How to allocate the testing money had been a key hang-up over the past several days in getting an agreement, with Democrats pressing a national testing strategy and the White House advocating state control of the program.
Under the compromise, the money would be divided between states and the federal government as follows:
- $11 billion for states, local government, territories and tribes to develop tests for COVID-19, ramp up laboratory capacity, trace the spread of the disease and support employer testing, as well as provide funds for employers to test. Of the total, $4.25 billion would be provided to areas based on the number of COVID-19 cases; $2 billion would be distributed to states according to a grant formula in which every state will receive some money; and $750 million would go to tribes, tribal organizations and urban Indian health organizations in coordination with the Indian Health Service.
- $1 billion for the Centers for Disease Control and Prevention for surveillance, expanding laboratory capacity and “contact tracing” or tracking the spread.
- $1.8 billion for National Institutes of Health to develop and implement testing, accelerate research into rapid testing, and establish partnerships with government and nongovernment entities to fight the pandemic.
- $1 billion for the Biomedical Advanced Research and Development Authority for research, development and production of COVID-19 tests and supplies.
- Up to $1 billion to cover costs of testing the uninsured.
- $825 million to support community health centers and rural health clinics, and another $22 million for the Food and Drug Administration to support testing.

————

Quote the text on COVID-19 testing funds in full, word for word. The material that follows is not needed for any of this.

◆ Exercise data
————

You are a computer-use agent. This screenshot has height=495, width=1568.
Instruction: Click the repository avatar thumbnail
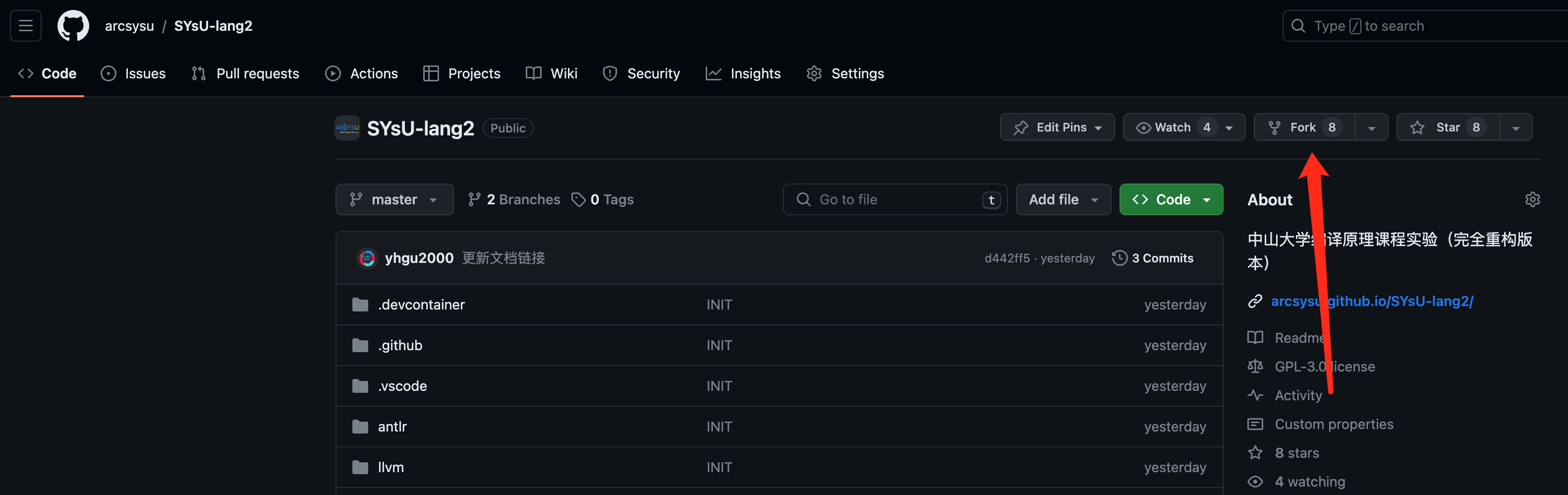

————

◆ Solution
How to allocate the testing money had been a key hang-up over the past several days in getting an agreement, with Democrats pressing a national testing strategy and the White House advocating state control of the program.
Under the compromise, the money would be divided between states and the federal government as follows:
- $11 billion for states, local government, territories and tribes to develop tests for COVID-19, ramp up laboratory capacity, trace the spread of the disease and support employer testing, as well as provide funds for employers to test. Of the total, $4.25 billion would be provided to areas based on the number of COVID-19 cases; $2 billion would be distributed to states according to a grant formula in which every state will receive some money; and $750 million would go to tribes, tribal organizations and urban Indian health organizations in coordination with the Indian Health Service.
- $1 billion for the Centers for Disease Control and Prevention for surveillance, expanding laboratory capacity and “contact tracing” or tracking the spread.
- $1.8 billion for National Institutes of Health to develop and implement testing, accelerate research into rapid testing, and establish partnerships with government and nongovernment entities to fight the pandemic.
- $1 billion for the Biomedical Advanced Research and Development Authority for research, development and production of COVID-19 tests and supplies.
- Up to $1 billion to cover costs of testing the uninsured.
- $825 million to support community health centers and rural health clinics, and another $22 million for the Food and Drug Administration to support testing.